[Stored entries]
◇ ◇ ◇
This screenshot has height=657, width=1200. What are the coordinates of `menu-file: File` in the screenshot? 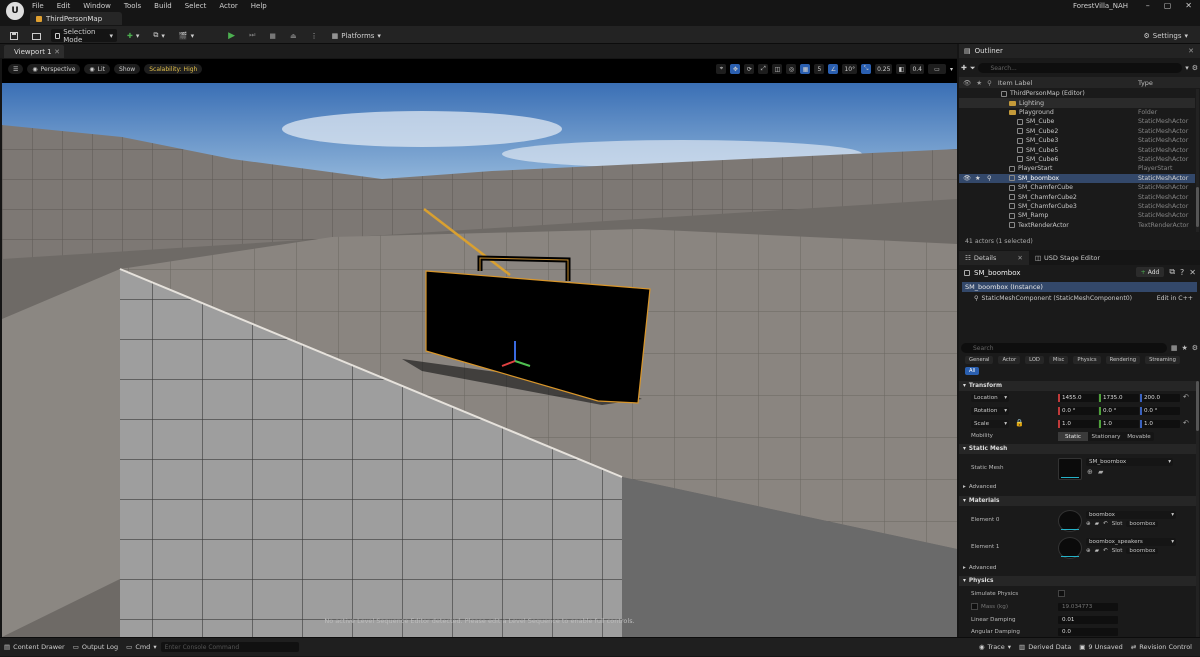 It's located at (38, 6).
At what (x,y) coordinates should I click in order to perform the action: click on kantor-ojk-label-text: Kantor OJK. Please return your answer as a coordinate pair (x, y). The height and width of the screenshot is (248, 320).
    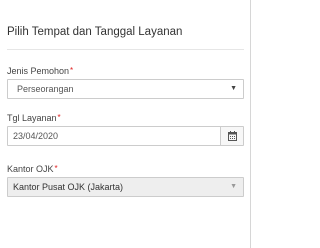
    Looking at the image, I should click on (30, 169).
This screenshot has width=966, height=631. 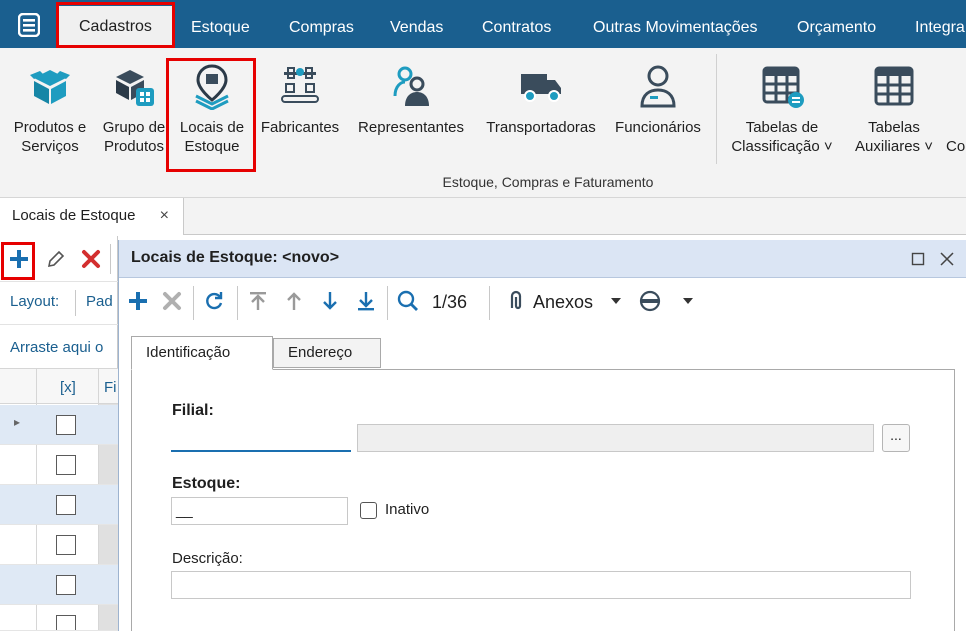 What do you see at coordinates (541, 113) in the screenshot?
I see `ribbon-transportadoras: Transportadoras` at bounding box center [541, 113].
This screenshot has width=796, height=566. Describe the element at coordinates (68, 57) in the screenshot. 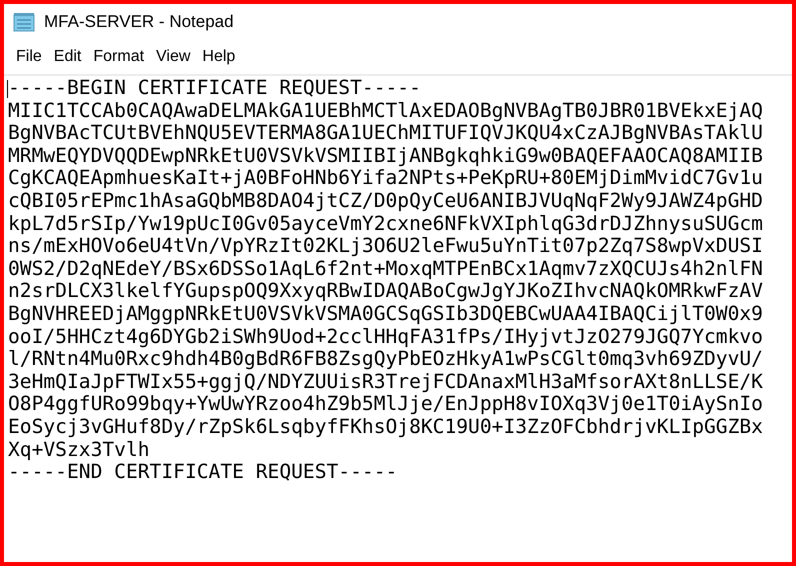

I see `menu-item: Edit` at that location.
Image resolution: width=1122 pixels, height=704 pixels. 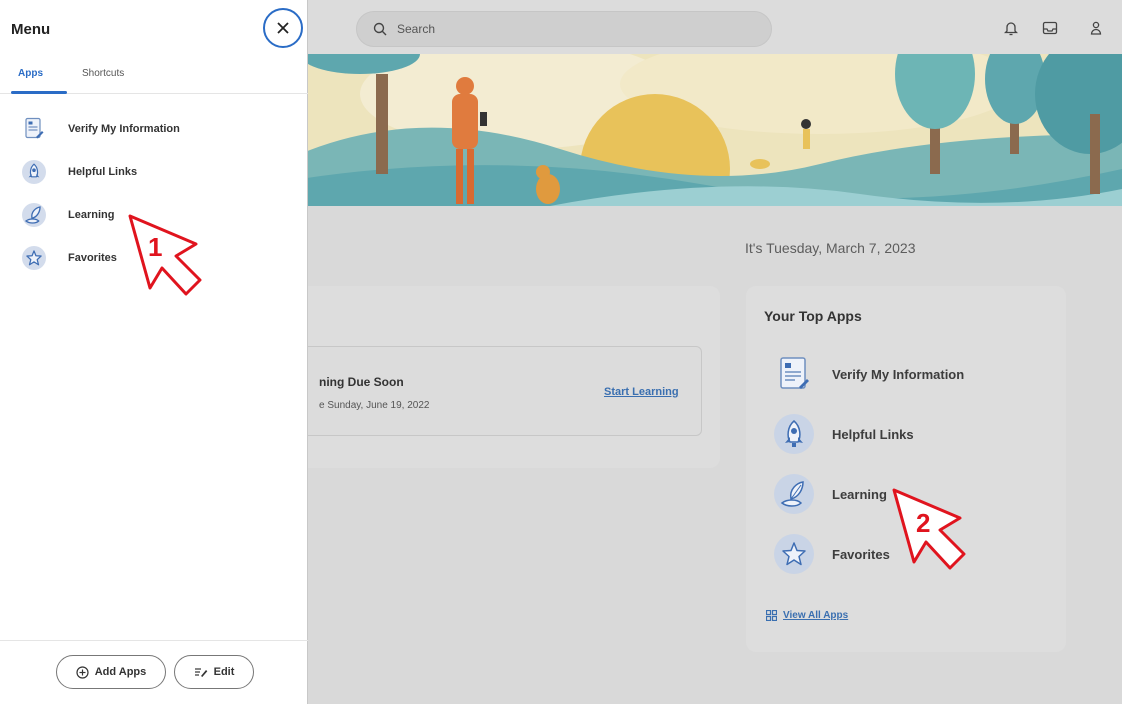 I want to click on learning-due-title: ning Due Soon, so click(x=362, y=382).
◇ ◇ ◇
→ What is expected
Show each line of the listing above that contains the word "should".

→ Response for this exercise
At what (x,y) coordinates should I click in order to perform the action: click on kantor-ojk-label-text: Kantor OJK. Please return your answer as a coordinate pair (x, y). The height and width of the screenshot is (248, 320).
    Looking at the image, I should click on (30, 169).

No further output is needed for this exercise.